Wavelet analysis reveals differential lower limb muscle activity patterns long after anterior cruciate ligament reconstruction

• Published in: Journal of biomechanics Vol. 133; p. 110957
• Main Authors: Zandiyeh, Payam, Parola, Lauren R., Fleming, Braden C., Beveridge, Jillian E.
• Format: Journal Article
• Language: English
• Published: United States Elsevier Ltd 01.03.2022; Elsevier Limited
• Subjects: Activity patterns; Anterior cruciate ligament; Anterior Cruciate Ligament Injuries - surgery; Anterior Cruciate Ligament Reconstruction; Biomechanics; Demographics; Electromyography; Electromyography, wavelet analysis; Females; Force; Hamstring Muscles; Humans; Joint and ligament injuries; K-nearest neighbor; Knee; Learning algorithms; Ligaments; Lower Extremity - surgery; Machine learning; Motion capture; Muscle contraction; Muscle function; Muscle, Skeletal - physiology; Muscles; Neuromuscular function; Patients; Prospective Studies; Quadriceps muscle; Quadriceps Muscle - surgery; Skeletal muscle; Surgery; Wavelet Analysis; Anterior cruciate ligament reconstruction; Neuromuscular function; Electromyography, wavelet analysis; K-nearest neighbor
• ISSN: 0021-9290; 1873-2380
• DOI: 10.1016/j.jbiomech.2022.110957

The purpose of this study was to test whether differences in muscle activity patterns between anterior cruciate ligament-reconstructed patients (ACLR) and healthy controls could be detected 10 to 15 years post-surgery using a machine learning classification approach. Eleven ACLR subjects and 12 healthy controls were recruited from an ongoing prospective randomized clinical trial. Surface electromyography (EMG) signals were recorded from gastrocnemius medialis and lateralis, tibialis anterior, vastus medialis, rectus femoris, biceps femoris, and semitendinosus muscles. Muscle activity was analyzed using wavelet analysis and examined within four sub-phases of the hop test, as well as an average of the task as a whole. K-nearest neighbor machine learning combined with a leave-one-out validation was used to classify the muscle activity patterns as either ACLR or Control.

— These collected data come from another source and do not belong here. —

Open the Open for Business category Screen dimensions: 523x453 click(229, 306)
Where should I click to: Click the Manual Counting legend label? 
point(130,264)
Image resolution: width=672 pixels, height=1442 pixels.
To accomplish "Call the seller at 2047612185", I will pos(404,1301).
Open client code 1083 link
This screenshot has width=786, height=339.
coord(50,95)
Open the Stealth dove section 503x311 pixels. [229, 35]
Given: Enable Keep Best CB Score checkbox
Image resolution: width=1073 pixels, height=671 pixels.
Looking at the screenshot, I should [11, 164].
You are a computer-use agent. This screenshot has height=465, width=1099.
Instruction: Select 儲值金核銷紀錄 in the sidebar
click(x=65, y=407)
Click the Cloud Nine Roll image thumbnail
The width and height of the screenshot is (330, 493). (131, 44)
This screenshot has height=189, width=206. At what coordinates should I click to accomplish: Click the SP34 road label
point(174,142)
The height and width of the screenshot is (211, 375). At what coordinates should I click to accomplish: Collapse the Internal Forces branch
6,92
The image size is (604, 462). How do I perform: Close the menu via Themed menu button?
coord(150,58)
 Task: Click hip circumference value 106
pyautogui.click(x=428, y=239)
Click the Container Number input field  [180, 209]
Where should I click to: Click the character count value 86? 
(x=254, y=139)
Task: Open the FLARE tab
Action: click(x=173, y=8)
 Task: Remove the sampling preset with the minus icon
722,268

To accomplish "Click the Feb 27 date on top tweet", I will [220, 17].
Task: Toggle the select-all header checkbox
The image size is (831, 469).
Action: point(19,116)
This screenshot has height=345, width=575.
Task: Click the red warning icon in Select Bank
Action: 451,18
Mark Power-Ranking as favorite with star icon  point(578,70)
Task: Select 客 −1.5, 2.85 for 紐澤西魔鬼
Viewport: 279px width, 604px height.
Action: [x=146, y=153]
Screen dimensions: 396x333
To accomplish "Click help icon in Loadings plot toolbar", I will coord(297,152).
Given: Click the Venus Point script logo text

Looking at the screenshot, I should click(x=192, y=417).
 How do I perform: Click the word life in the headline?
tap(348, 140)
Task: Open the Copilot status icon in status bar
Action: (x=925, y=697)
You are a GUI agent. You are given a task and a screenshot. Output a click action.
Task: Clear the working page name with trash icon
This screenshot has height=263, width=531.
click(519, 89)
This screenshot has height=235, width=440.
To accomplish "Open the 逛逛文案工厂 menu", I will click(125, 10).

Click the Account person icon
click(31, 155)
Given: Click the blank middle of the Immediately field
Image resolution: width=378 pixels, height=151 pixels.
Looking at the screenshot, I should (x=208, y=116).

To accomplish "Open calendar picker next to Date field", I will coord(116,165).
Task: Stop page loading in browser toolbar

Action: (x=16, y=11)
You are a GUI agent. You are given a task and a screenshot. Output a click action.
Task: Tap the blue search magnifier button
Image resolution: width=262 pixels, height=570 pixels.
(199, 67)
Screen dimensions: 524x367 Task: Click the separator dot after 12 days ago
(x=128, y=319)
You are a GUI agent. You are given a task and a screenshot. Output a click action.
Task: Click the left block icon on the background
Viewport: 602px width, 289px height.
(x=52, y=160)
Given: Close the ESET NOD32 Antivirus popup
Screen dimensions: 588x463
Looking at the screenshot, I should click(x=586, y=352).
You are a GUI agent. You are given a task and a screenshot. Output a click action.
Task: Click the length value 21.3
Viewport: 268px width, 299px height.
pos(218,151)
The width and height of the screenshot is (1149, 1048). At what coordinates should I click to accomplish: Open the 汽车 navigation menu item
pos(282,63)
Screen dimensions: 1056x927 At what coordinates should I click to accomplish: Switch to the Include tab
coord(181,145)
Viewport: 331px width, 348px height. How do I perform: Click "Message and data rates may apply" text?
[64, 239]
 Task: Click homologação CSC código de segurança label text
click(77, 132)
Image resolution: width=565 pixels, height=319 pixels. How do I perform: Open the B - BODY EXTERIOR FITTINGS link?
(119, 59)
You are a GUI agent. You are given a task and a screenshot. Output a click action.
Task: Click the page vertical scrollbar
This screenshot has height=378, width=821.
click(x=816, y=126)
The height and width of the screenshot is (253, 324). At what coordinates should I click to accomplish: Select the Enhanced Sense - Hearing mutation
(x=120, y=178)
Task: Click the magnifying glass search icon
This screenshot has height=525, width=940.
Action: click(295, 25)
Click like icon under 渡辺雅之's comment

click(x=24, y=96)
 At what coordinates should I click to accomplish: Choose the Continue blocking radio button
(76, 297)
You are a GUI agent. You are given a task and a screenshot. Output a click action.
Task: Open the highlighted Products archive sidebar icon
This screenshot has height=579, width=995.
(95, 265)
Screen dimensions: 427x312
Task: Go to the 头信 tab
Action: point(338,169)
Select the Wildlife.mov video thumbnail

When muscle activity was averaged across the whole hop task, activity patterns for all muscles except the tibialis anterior were identified as being different between the study cohorts. ACLR patients demonstrated continuous muscle activities that spanned take-off, airborne, and landing hop phases versus healthy controls who displayed timed and regulated islets of muscle activities specific to each hop phase. The most striking features were 25–50% greater relative quadriceps intensity and approximately 66% diminished biceps femoris intensity in ACLR patients. The current findings are in contrast to previous work using conventional co-contraction and muscle activation onset EMG measures of the same dataset, underscoring the sensitivity and potential of the wavelet approach coupled with machine learning to reveal meaningful adaptation strategies in this at-risk population.